Esperança na Educação
Refiro-me a José Sócrates, a quem não posso atribuir o «estatuto de estadista» que, na verdade, gostaria que tivesse o Primeiro Ministro do meu país, independentemente da sua filiação partidária. ** E, para o efeito desta referência, tenho em consideração uma sua intervenção no Parlamento, em 2005, durante a qual se comprometeu, por um lado, com a necessidade de concretizar medidas tendentes ao reenquadramento dos jovens que abandonaram precocemente o Sistema Educativo sem qualquer certificação e, por outro, com a estratégia de desenvolver seriamente o subsistema de concessão de equivalência de escolaridade obrigatória a cidadãos adultos activos.

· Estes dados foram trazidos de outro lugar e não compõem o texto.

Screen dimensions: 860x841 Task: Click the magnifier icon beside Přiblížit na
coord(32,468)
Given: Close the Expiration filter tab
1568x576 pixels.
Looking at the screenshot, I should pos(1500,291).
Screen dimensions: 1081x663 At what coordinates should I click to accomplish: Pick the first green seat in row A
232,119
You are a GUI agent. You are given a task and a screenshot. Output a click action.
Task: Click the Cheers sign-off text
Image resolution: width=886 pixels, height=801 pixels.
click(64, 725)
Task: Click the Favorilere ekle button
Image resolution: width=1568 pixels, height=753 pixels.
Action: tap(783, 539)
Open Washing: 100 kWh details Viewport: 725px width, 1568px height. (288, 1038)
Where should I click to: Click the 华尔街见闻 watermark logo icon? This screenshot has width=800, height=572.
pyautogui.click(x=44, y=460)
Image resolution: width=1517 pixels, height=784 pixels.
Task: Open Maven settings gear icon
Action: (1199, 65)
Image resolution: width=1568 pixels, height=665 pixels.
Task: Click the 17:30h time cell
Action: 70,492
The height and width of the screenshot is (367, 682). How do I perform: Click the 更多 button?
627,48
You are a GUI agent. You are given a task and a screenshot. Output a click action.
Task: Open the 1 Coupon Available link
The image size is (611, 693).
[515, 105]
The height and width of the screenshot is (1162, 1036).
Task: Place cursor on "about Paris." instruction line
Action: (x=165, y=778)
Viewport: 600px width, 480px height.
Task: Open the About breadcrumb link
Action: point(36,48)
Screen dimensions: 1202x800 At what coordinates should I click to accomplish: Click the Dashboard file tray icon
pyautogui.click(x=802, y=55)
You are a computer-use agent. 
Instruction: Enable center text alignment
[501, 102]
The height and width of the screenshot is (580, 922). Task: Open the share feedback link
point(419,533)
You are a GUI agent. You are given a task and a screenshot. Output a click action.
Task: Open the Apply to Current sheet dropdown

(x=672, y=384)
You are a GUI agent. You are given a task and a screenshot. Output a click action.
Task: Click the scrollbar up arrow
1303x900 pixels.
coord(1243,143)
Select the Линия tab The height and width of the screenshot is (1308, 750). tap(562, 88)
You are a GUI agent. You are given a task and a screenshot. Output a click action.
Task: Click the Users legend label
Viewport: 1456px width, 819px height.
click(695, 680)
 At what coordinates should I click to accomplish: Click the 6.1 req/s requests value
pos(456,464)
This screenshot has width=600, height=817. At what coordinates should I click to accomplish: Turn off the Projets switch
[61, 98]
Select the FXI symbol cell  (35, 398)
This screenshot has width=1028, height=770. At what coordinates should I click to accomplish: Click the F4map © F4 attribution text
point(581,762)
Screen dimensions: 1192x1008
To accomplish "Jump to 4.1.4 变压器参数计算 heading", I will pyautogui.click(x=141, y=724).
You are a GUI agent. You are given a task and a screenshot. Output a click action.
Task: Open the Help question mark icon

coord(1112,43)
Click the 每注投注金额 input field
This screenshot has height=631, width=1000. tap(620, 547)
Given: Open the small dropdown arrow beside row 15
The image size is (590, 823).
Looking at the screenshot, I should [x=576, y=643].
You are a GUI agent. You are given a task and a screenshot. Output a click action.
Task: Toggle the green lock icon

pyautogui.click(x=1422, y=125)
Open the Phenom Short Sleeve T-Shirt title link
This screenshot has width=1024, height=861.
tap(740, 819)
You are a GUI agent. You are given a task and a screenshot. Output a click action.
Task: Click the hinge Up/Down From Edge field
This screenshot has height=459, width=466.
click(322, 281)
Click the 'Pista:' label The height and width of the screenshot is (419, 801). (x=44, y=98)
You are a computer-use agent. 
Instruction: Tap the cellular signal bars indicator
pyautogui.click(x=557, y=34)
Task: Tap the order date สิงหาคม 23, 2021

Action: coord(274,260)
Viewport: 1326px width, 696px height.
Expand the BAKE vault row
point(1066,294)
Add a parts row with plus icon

Com toda a sinceridade, não consigo discernir que estes dois legítimos e oportuníssimos propósitos possam fazer o caminho que todos gostaríamos que acontecesse sem uma outra medida de relevância absolutamente determinante para o futuro de Portugal e de todos os seus concelhos, por enquanto, ainda em vias de adiamento.
Estou a pensar na absoluta necessidade de inverter a situação do ensino Secundário que, actualmente, ainda regista uma taxa de frequência de cerca de 71% nos cursos científico-humanísticos que para mais nada servem senão o imediato acesso ao Ensino Superior. Quem estiver habituado a observar quadros estatísticos acerca do Sistema Educativo e a deles retirar as conclusões mais pertinentes, imediatamente se apercebe de como tal situação compromete o futuro do país.
(continua)
* A Literacia em Portugal, Resultados de uma pesquisa extensiva e monográfica, Ana Benavente (coordenadora), Alexandre Rosa, António Firmino da Costa e Patrícia Ávila, Fundação Calouste Gulbenkian e Conselho Nacional de Educação, Lisboa, 1996.** Em minha opinião, depois de Maria de Lourdes Pintasilgo, nenhum político nacional se perfilou que mereça a designação de estadista.